## Extract provided
⁂
[PATCH] drm/i915: Trigger hangcheck if we detect more a repeating missed IRQ

ben at bwidawsk.net (Ben Widawsky) · Tue, 10 Apr 2012 16:59:11 -0700

On Tue, 10 Apr 2012 17:00:41 +0100
Chris Wilson <chris at chris-wilson.co.uk> wrote:

> On the first instance we just wish to kick the waiters and see if that
> terminates the wait conditions. If it does not, then we do not want to
> keep retrying without ever making any forward progress and becoming
> stuck in a hangcheck loop.
> 
> Reported-and-tested-by: Lukas Hejtmanek <xhejtman at fi.muni.cz>
> Bugzilla: https://bugs.freedesktop.org/show_bug.cgi?id=48209
> Signed-off-by: Chris Wilson <chris at chris-wilson.co.uk>

I'm still confused about the problem we are purportedly fixing.
⁂
## Material provided
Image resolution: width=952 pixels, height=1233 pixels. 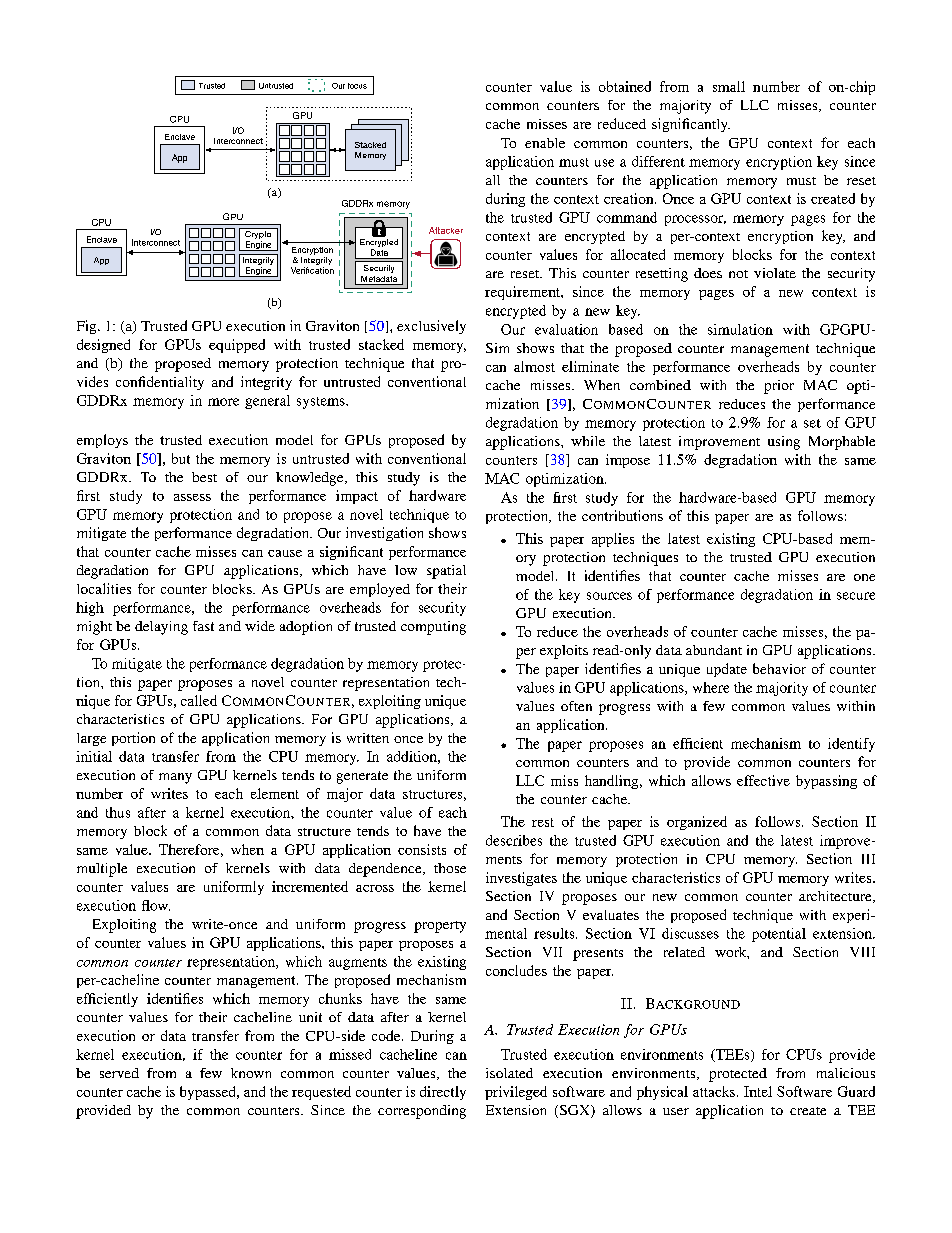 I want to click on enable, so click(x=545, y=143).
⁂
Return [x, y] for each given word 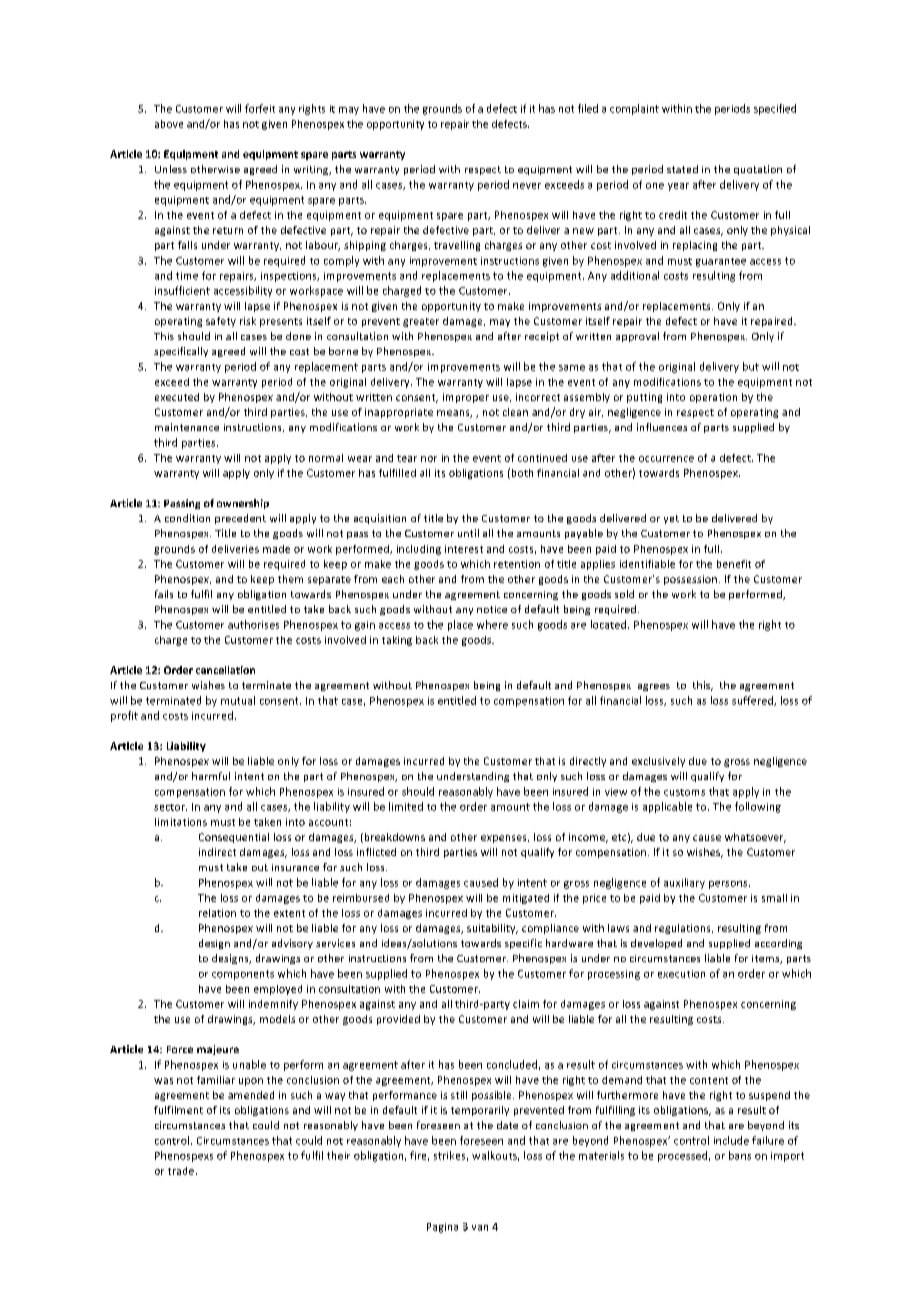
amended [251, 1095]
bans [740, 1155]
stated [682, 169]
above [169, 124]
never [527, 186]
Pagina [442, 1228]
⁂
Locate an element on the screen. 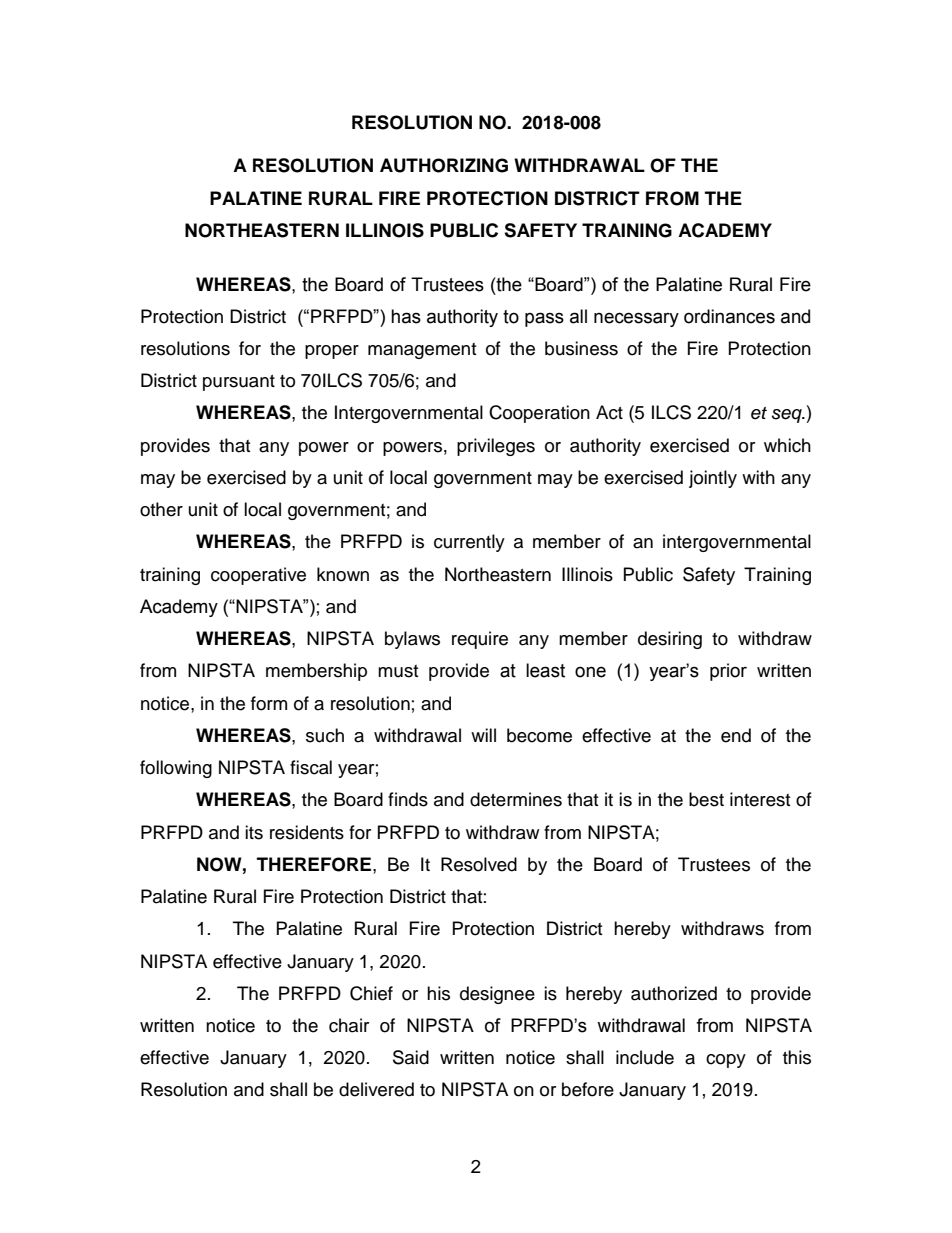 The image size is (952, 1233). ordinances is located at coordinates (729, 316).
⁂
## Exercise instructions
1 – Translate this sentence from the reply on the i915 hangcheck patch into French: "I'm still confused about the problem we are purportedly fixing."
2 – Pick up the reply on the i915 hangcheck patch after its last sentence and continue it.

## Results in order
1 – Je ne comprends toujours pas bien le problème que nous sommes censés corriger.

2 –
This should happen if we've missed an irq (or the watchdog fired too
soon), and then fires again before the thread has actually woken up to
realize that is missed the first IRQ?

As for extract the kick_ring bit of code for core hangcheck_elapsed,
that looks fine. I just don't quite understand the exact problem this
solves, and can't envision how we hit this case it seems the patch will
fix.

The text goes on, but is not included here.